Adopting a beginners mind uncovers the cloak of scepticism through which we have learned to see the world. A beginners mind is one where we are fully present to the miracle of life as it unfolds from moment to moment, because we allow ourselves to experience events as if it was the first time.


We can cultivate a deep trust in ourselves and our own deepest nature. We can cultivate a deep trust in life. A good place to start cultivating trust is to begin with ourselves and our body.

Non Striving

Non-doing or non-striving is about not trying to get anywhere else and just allowing things to be held in awareness and be as they are without having to do something about it, without any agenda. The attitude of non-striving is one that is healing, restorative and nurturing.

Letting Go

Letting go is the opposite of clinging or grasping. Letting go is a reminder to us not to grasp or cling to what we want and just let things be as they are. When we cultivate this attitude we will save ourselves from a lot of pain and unhappiness. Letting go is the door to freedom.

Gratitude & Generosity

Gratitude allows us to be aware of the wonder and abundance of the present moment and not take things for granted. Generosity brings joy to others as it is a manifestation that you care and are present for them. Gratitude and generosity enhance our interconnectedness with one another.
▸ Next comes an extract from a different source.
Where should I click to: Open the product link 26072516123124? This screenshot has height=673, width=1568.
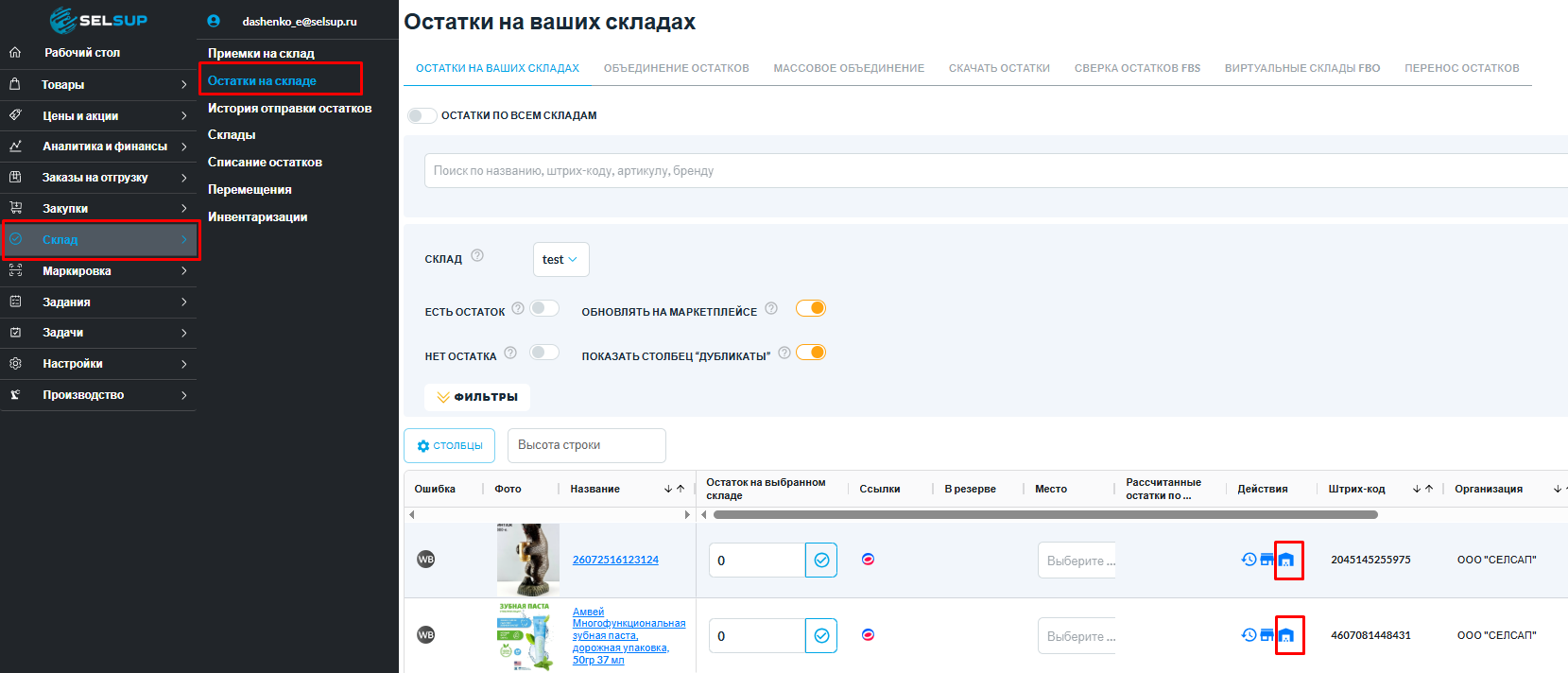tap(615, 560)
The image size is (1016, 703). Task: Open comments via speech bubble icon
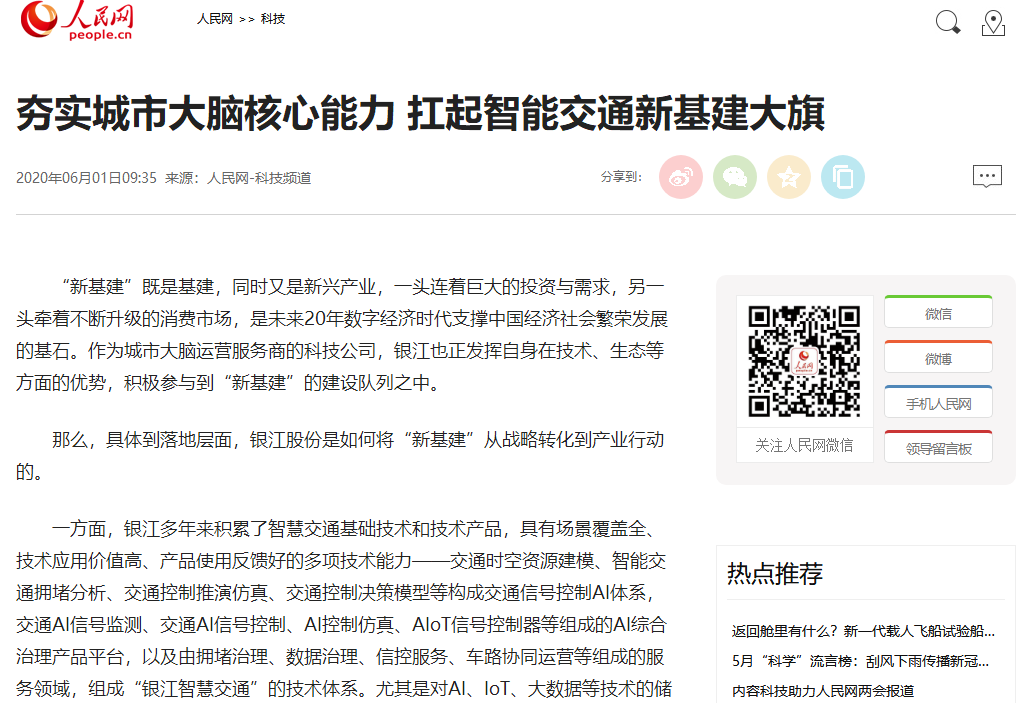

Part of my introduction to mindful meditation was on a simulated retreat where for the whole day we didn’t speak to anyone.  We meditated in several ways, focussing on our breath, body scanning, walking meditations and so on throughout the day, and then we were asked if we could go out and find somewhere where we could just be alone and practice being in the moment.

It was a nice late autumn day.  I took my shooting stick and found a peaceful place in the grounds of the University of East Anglia where I was studying.  I sat comfortably perched on my stick and noticed this old but perfectly formed beech tree, which became my object of focus during the hour I was taking to practice ‘being in the moment’.

Before I started this course, I must admit I was sceptical about meditation and the claims made about its practice.  I didn’t have the experience I have now or the empirical proof of how positive meditation can be to calming your mind, least of all the evidence of how it can actually change the way your brain works for the better.  So I wasn’t expecting anything miraculous!

The experience turned out to be enlightening, to say the least.  I studied this tree which was quite beautiful for the whole hour and noticed how symmetrical, huge and clearly healthy it was.  I guessed it must have been 150 years old or more.  It seemed comfortable where it was and just like me, seemed to be happy being there in the moment, silent and content.  I noticed its shape, which seemed to be as a well balanced tree should be and particularly its lower boughs curved down to touch the grass like it was resting their enormous weight, but doing this gently and purposely not to damage the ground beneath. There was no wind, so it didn’t move, it just rested there on the lawn which it had no doubt done for many decades before.  It was a wonderful experience.  I felt we became friends.  I respected that tree and have never forgotten the experience.  I made a note to go back and visit it one day.

Since then, I have discovered tranquillity in life in many forms though plants, animals and people.  I hope you can do the same.